_Your assignment_
Could you copy the records verbatim, from their first line through the line containing "x-tick-label: 2 is", including that line and leaving out the pictures?

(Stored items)
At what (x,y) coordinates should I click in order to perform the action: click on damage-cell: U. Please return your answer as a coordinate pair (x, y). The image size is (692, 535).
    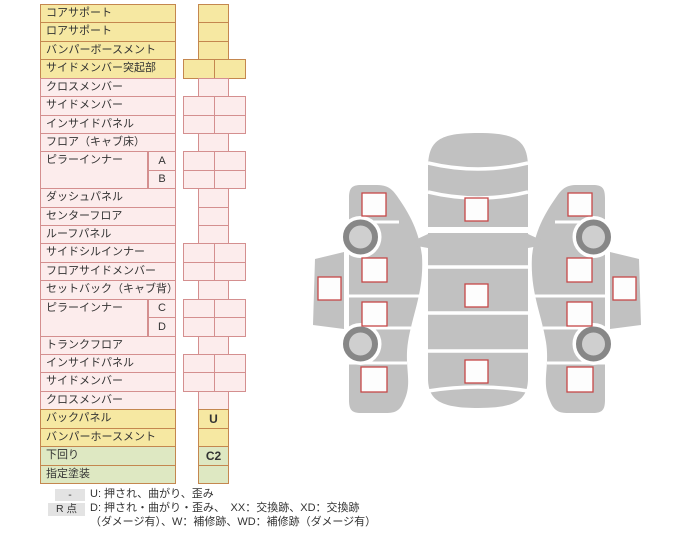
    Looking at the image, I should click on (214, 419).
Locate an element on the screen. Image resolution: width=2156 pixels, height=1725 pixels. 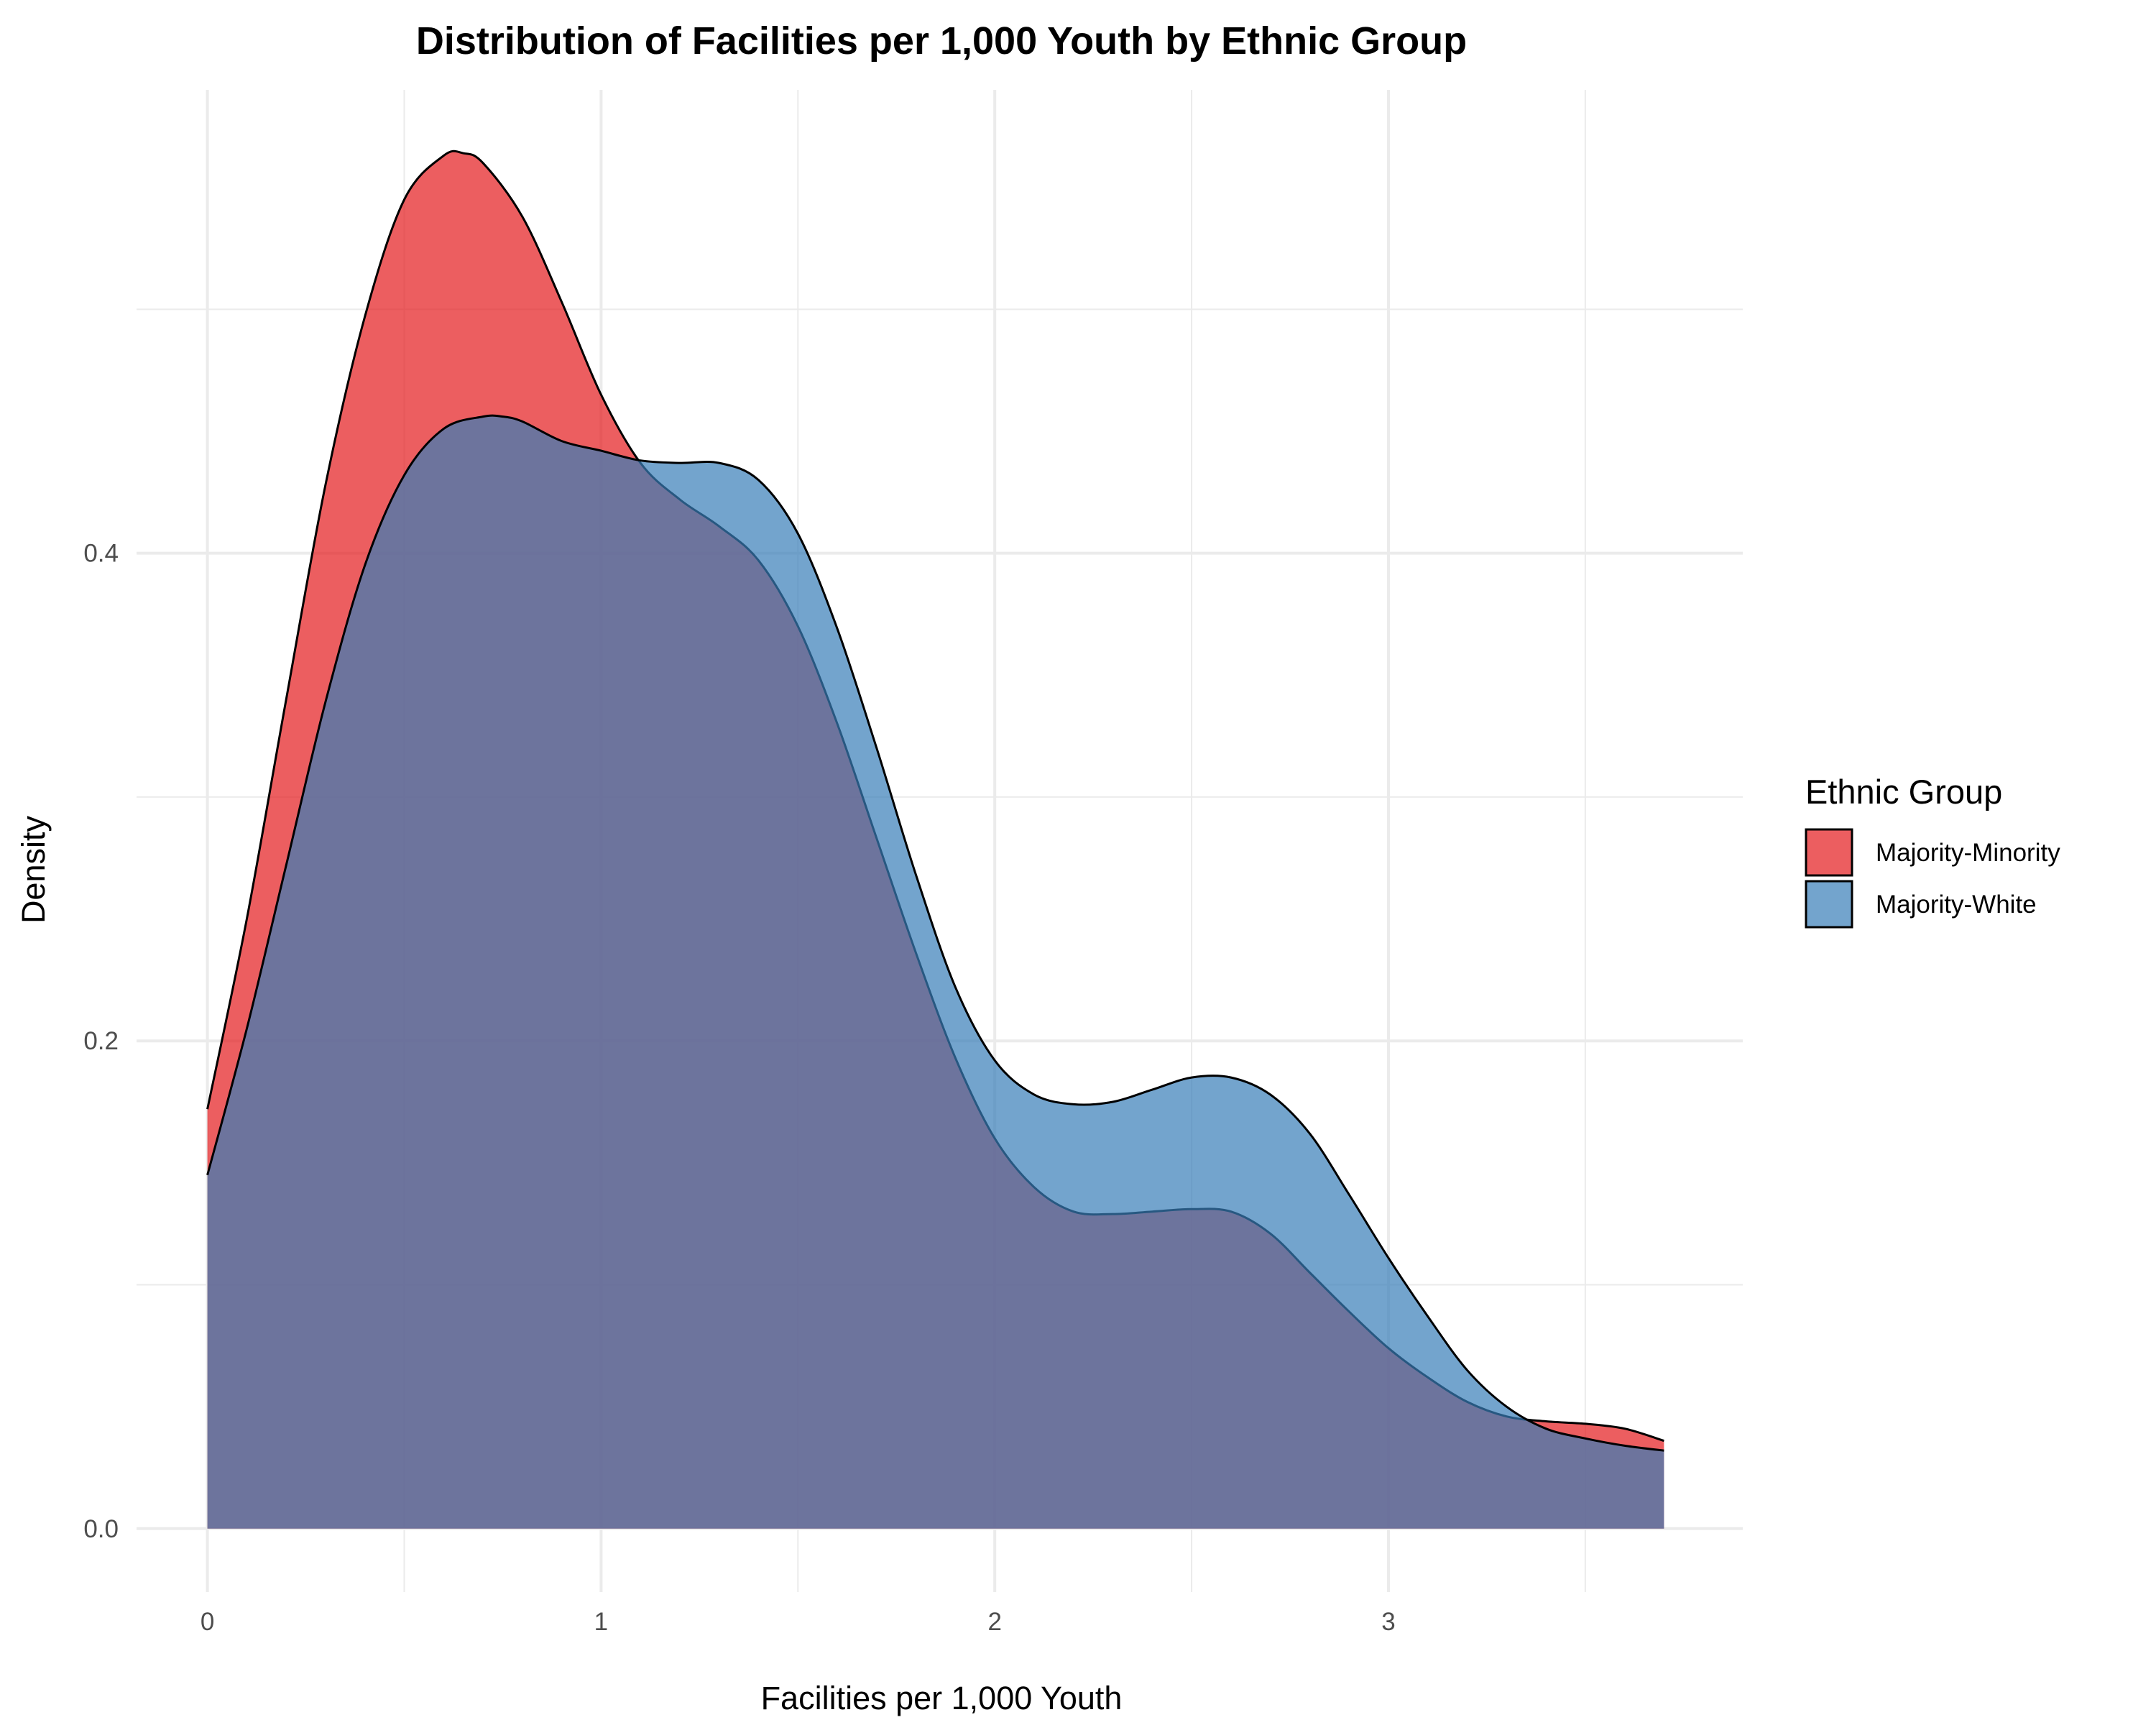
x-tick-label: 2 is located at coordinates (994, 1622).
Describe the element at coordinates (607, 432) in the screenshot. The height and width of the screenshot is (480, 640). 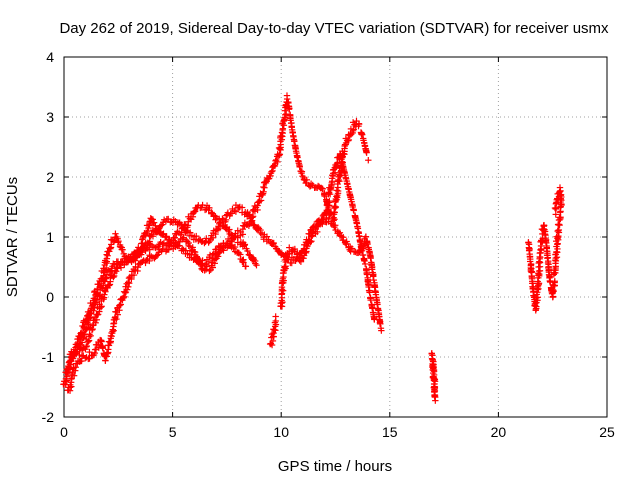
I see `x-tick-label: 25` at that location.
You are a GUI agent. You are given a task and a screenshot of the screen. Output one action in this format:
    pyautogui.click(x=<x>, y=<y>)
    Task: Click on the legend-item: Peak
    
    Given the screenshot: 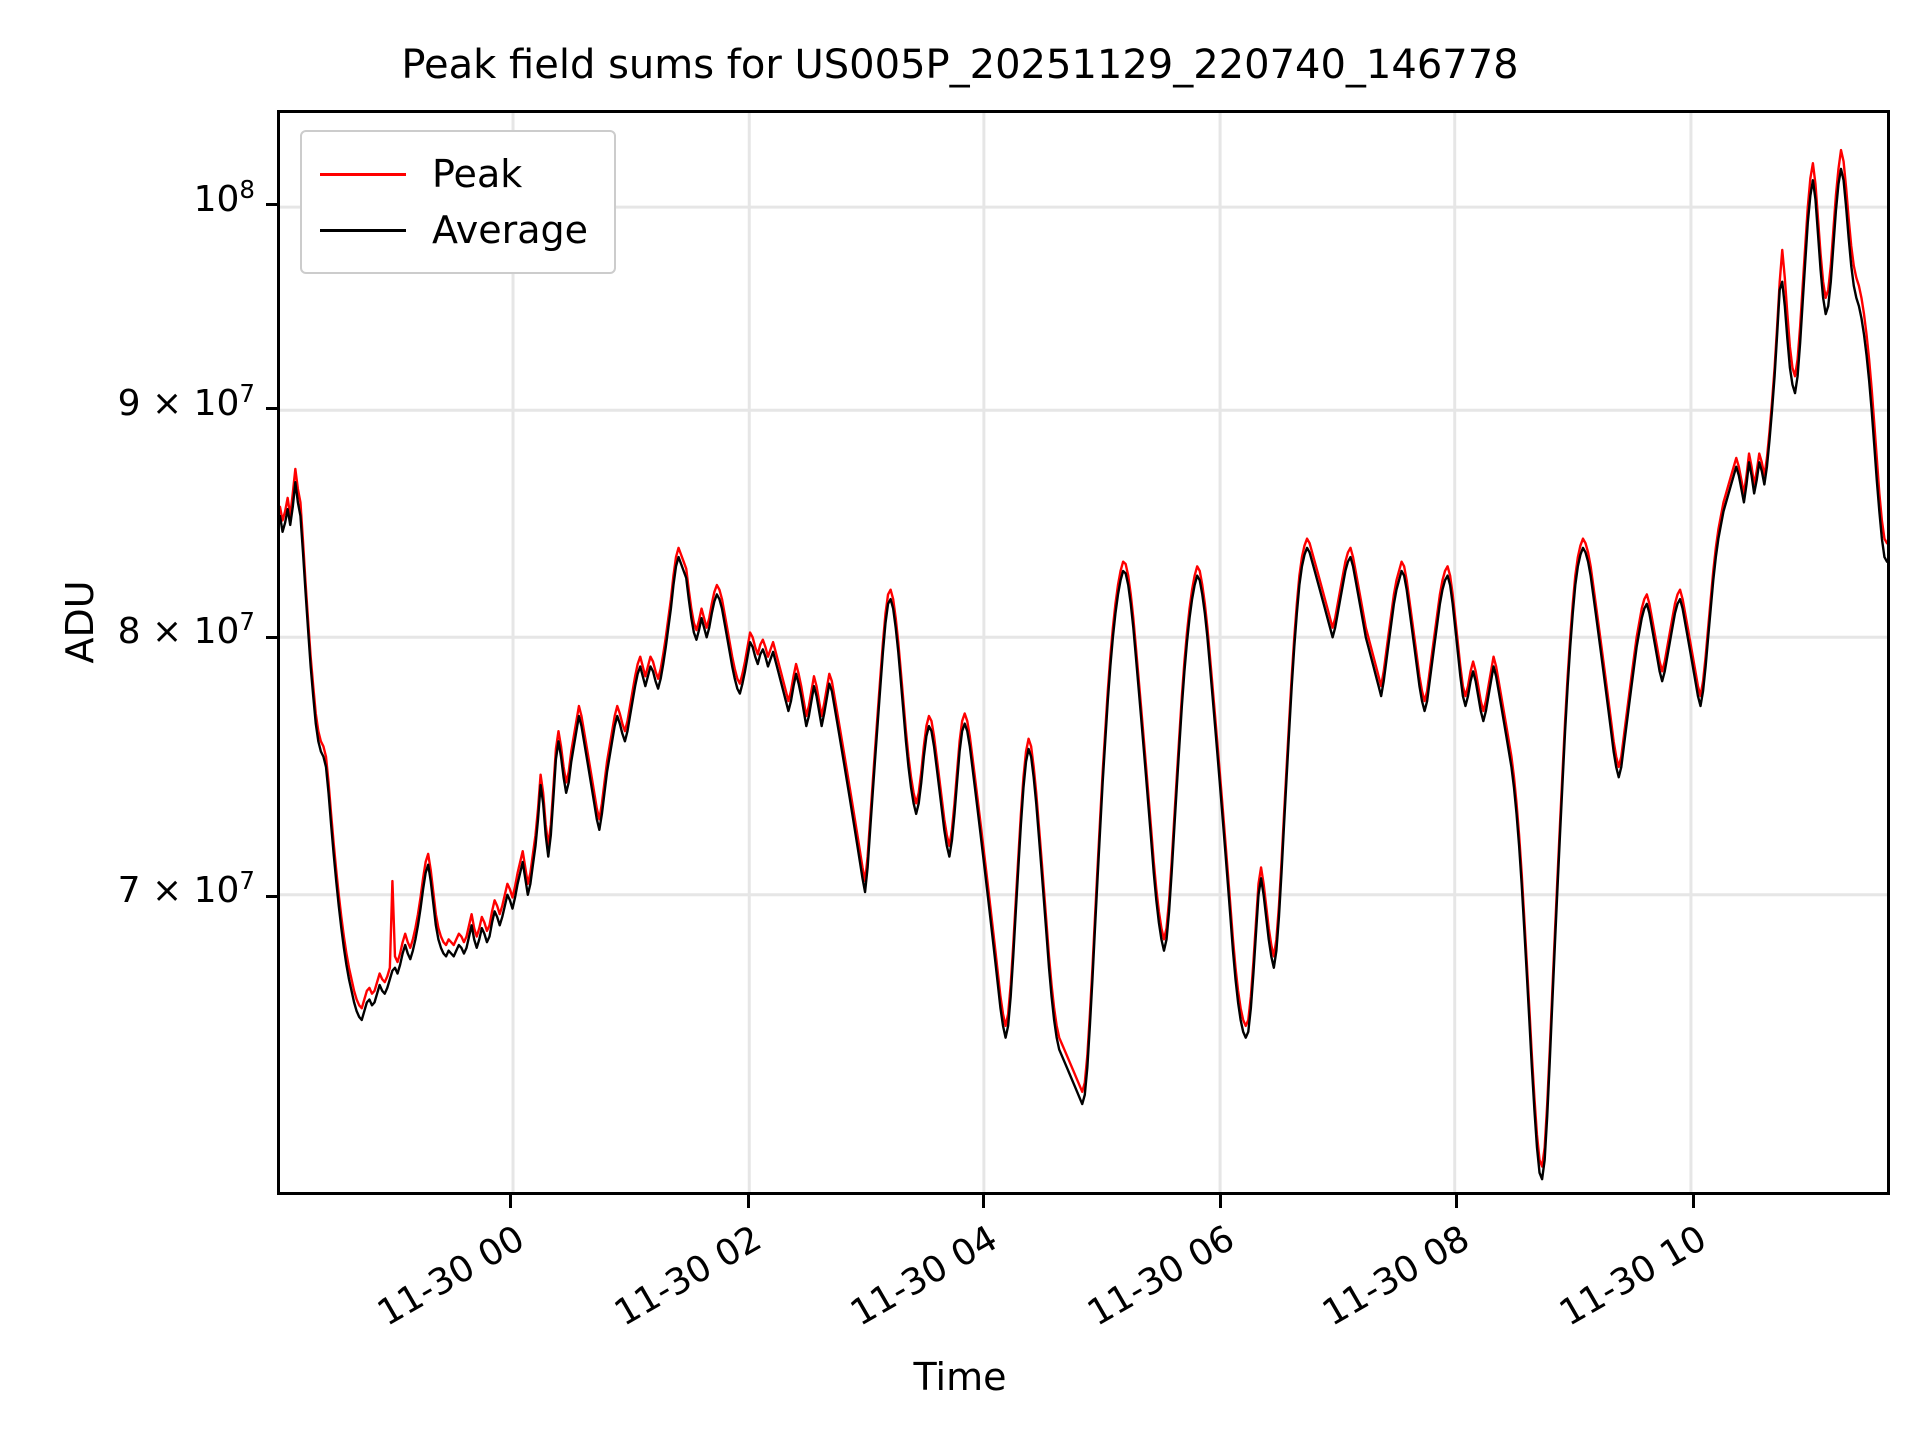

_Response area_
At what (x,y) coordinates should I click in order to perform the action: click on damage-cell: U. Please return your answer as a coordinate pair (x, y). The image size is (692, 535).
    Looking at the image, I should click on (214, 419).
Locate an element on the screen. Image resolution: width=2156 pixels, height=1725 pixels. 
x-tick-label: 2 is located at coordinates (994, 1622).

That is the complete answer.